- _Requirement A_
Reproduce the portion of the passage on Behalf's event publishing between "Instead of doing" and "the data events.", inclusive.
- _Requirement B_
In the passage on Behalf's event publishing, what name was proposed for the table to be created in all microservices?

- _Source text_
=====

Instead of doing full replication of one database into another, Behalf’s team thought of an ability to “subscribe” to the log and stream all events so that each consumer would be able to deal with the events. This approach guaranteed every change was committed to the database, no matter if it would be streamed out manually or through the application.
But that brought the team right back to square one, where its business events were published without synchronization to the data events.
So, they said, “Why not consider the business events as data events also?” Instead of publishing them directly to the broker, Behalf could create a table named business_events in all microservices. Then, publishing a business event would mean storing a record in that table.
Until now, Behalf’s engineering team used RabbitMQ as the event broker. There was never a problem of scale, as they only published business events and each type was published to its own topic. Now, the team wanted to publish enormous volumes to just one topic and needed to guarantee data retention and high throughput of production and consumption.

=====

- _Provided material_
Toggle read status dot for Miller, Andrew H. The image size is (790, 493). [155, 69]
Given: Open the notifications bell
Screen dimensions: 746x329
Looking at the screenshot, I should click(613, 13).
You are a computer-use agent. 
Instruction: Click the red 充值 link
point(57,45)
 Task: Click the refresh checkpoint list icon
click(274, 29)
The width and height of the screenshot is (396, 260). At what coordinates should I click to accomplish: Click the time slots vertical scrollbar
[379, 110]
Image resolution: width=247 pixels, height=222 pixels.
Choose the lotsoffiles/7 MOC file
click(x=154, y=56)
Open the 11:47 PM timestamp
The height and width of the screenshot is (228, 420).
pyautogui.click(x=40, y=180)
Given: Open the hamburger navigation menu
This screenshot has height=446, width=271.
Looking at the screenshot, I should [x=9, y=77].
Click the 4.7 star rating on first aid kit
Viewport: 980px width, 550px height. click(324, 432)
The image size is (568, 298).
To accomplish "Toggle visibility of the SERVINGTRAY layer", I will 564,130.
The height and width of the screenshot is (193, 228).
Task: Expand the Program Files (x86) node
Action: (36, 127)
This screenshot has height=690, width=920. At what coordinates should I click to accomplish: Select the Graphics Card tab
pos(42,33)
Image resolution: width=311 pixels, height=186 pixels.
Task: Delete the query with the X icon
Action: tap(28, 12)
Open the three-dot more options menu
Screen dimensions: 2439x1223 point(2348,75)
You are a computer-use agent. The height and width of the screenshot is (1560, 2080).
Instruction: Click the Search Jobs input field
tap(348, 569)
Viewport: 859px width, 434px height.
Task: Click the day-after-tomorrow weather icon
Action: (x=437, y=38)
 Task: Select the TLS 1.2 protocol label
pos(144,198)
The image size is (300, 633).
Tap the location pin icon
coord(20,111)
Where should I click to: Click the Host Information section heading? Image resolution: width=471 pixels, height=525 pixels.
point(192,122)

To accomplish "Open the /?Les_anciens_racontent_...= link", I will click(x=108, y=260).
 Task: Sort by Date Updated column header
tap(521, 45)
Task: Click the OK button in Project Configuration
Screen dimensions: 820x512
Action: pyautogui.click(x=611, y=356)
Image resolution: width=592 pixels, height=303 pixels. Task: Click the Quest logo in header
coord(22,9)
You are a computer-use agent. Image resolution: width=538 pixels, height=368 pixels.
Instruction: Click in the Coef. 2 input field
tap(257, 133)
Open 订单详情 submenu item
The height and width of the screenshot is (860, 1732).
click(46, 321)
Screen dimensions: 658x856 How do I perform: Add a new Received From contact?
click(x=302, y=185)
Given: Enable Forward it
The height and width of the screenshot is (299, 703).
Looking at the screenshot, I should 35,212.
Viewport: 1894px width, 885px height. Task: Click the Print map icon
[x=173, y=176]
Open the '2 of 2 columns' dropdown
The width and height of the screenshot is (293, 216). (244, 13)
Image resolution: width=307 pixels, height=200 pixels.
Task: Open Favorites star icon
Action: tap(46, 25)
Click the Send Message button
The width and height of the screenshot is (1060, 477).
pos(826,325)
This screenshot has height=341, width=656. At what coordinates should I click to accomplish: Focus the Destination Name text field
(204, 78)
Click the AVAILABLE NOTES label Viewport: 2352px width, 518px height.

=====

- _Expected output A_
Instead of doing full replication of one database into another, Behalf’s team thought of an ability to “subscribe” to the log and stream all events so that each consumer would be able to deal with the events. This approach guaranteed every change was committed to the database, no matter if it would be streamed out manually or through the application.
But that brought the team right back to square one, where its business events were published without synchronization to the data events.

- _Expected output B_
business_events